Gacha systems prey on players by offering a sense of excitement and reward, but at the cost of their mental health and well-being. These games are often marketed as "free to play," making them seem harmless, but in reality, they trap players in cycles of spending and gambling. You don’t just buy a game and enjoy its content—you gamble for the chance to get characters, equipment, and other in-game items. It’s all based on luck, with very low odds of getting what you want, which leads players to keep spending in hopes of hitting that jackpot.

This setup is psychologically damaging, especially for younger players who are still developing their sense of self-control. Gacha games condition them to associate spending money with emotional highs, which is the exact same mechanism that fuels gambling addiction. You might think it's just harmless fun, but it’s incredibly easy to fall into a pattern where you're constantly chasing that next dopamine hit, just like a gambler sitting at a slot machine. Over time, this not only leads to financial strain but also deeply ingrained mental health issues, such as anxiety, depression, and a lack of self-control when it comes to spending money.

Countries like Belgium and the Netherlands have already banned loot boxes and gacha systems, recognizing the dangers they pose, especially to younger players. The fact that these systems are still largely unregulated in many other regions, including the U.S., shows just how out of control things have gotten. The gaming industry has shifted from offering well-rounded experiences to creating systems designed to exploit players’ psychological vulnerabilities.

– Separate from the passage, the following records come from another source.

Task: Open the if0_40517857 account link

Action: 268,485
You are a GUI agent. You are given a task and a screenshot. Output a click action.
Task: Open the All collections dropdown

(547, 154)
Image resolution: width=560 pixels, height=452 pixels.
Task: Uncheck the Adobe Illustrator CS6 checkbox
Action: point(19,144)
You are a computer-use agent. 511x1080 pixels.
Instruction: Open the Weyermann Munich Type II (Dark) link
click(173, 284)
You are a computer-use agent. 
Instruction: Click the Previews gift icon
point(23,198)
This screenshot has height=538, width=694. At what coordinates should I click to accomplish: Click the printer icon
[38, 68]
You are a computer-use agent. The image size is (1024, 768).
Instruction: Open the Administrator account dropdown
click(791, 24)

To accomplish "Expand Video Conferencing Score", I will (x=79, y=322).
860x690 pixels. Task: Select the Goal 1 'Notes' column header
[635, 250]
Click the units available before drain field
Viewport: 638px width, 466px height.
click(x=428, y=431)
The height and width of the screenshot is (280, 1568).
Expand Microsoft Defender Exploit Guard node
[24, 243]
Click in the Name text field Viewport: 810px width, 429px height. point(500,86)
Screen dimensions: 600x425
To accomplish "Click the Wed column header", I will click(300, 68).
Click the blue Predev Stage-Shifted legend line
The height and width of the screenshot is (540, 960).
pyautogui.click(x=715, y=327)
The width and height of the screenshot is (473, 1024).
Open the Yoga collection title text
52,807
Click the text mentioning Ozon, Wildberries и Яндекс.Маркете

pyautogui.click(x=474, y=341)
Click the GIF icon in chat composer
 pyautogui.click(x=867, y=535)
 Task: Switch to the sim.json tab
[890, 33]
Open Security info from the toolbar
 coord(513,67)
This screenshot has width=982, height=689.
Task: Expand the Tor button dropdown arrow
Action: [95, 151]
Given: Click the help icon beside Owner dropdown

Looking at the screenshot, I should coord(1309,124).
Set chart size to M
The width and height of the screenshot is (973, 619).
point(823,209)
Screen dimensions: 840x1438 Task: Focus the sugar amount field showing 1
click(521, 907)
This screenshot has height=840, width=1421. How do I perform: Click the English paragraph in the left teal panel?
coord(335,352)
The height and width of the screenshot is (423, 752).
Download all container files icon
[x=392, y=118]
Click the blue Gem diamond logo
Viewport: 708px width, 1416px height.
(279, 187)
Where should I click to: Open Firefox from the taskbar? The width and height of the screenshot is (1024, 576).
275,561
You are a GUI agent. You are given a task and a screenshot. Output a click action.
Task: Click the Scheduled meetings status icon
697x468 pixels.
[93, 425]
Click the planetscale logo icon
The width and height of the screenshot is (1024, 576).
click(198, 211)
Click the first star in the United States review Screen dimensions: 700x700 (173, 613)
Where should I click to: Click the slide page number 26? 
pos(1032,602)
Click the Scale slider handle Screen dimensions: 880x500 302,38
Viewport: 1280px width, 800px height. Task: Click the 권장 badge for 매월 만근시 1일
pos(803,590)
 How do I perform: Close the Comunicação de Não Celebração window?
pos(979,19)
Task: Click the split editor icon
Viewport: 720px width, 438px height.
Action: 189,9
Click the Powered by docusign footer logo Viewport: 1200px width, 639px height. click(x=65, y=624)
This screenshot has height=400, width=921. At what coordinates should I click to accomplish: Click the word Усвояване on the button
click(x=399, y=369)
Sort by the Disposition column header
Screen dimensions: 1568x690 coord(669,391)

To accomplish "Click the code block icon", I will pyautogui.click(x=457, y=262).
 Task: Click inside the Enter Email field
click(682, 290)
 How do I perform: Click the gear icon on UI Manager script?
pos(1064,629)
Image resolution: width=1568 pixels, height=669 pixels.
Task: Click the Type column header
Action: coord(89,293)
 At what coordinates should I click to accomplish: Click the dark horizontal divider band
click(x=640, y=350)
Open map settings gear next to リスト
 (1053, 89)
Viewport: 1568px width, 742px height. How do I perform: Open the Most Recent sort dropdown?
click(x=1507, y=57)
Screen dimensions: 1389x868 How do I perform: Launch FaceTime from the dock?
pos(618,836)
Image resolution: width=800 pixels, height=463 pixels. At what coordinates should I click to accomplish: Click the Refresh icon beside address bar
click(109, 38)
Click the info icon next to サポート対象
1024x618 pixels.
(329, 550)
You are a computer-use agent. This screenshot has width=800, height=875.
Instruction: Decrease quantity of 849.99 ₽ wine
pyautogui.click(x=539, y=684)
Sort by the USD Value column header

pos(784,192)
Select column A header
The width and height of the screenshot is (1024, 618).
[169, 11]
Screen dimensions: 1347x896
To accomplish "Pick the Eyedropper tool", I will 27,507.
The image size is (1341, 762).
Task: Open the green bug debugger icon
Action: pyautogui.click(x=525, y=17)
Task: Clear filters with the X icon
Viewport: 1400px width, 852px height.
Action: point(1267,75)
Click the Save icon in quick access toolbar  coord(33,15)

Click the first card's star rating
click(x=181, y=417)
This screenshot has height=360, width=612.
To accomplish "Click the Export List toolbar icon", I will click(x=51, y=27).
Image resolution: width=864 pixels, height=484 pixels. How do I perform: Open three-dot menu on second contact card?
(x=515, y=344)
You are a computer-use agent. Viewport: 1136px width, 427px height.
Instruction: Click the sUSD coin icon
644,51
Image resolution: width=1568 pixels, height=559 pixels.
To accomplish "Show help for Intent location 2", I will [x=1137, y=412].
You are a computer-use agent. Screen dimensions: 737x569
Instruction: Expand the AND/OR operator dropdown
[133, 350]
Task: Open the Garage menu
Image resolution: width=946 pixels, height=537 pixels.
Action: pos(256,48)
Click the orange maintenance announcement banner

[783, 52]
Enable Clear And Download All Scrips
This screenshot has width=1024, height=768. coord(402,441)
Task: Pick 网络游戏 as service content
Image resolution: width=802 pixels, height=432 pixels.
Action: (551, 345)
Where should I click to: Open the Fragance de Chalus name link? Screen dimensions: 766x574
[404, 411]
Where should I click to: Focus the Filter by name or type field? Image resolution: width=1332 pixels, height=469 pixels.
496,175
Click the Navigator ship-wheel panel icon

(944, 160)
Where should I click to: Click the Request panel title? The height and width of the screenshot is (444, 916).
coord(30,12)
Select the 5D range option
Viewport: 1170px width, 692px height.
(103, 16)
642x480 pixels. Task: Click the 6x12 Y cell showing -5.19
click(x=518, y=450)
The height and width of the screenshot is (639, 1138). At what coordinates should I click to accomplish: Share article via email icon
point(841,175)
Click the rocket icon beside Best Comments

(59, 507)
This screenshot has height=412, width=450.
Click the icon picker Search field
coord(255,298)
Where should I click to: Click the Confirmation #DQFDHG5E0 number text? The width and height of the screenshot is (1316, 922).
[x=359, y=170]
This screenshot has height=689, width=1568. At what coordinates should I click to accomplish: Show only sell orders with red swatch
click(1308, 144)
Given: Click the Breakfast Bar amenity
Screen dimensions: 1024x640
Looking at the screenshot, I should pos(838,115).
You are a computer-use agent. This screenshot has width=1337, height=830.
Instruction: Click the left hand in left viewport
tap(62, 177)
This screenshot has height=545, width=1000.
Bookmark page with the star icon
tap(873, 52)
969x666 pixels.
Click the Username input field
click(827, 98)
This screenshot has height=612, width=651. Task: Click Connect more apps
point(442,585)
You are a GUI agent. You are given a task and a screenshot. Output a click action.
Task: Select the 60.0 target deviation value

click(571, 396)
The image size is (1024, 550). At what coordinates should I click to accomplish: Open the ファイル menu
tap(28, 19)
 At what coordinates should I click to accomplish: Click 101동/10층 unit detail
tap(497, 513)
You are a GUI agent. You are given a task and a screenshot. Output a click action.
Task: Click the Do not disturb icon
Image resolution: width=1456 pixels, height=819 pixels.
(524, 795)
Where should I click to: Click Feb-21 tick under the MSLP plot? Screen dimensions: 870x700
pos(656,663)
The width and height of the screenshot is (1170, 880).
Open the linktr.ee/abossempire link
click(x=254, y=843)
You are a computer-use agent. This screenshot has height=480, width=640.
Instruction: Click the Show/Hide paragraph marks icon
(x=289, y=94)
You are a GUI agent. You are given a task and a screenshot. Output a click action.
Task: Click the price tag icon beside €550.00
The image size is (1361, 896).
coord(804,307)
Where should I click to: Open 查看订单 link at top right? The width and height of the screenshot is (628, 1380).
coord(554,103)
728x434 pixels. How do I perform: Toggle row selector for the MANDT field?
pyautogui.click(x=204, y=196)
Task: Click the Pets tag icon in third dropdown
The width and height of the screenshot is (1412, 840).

We need to follow Europe’s lead in placing heavy restrictions on gacha and loot boxes. It’s one thing to pay for a game and know what you're getting; it's another to be lured into a never-ending cycle of gambling for content that should be available as part of the game. Gaming should be about fun, skill, and exploration, not exploiting people’s mental health for profit.

It's time for developers and legislators to take responsibility and start protecting the players, especially the younger ones, from these predatory practices.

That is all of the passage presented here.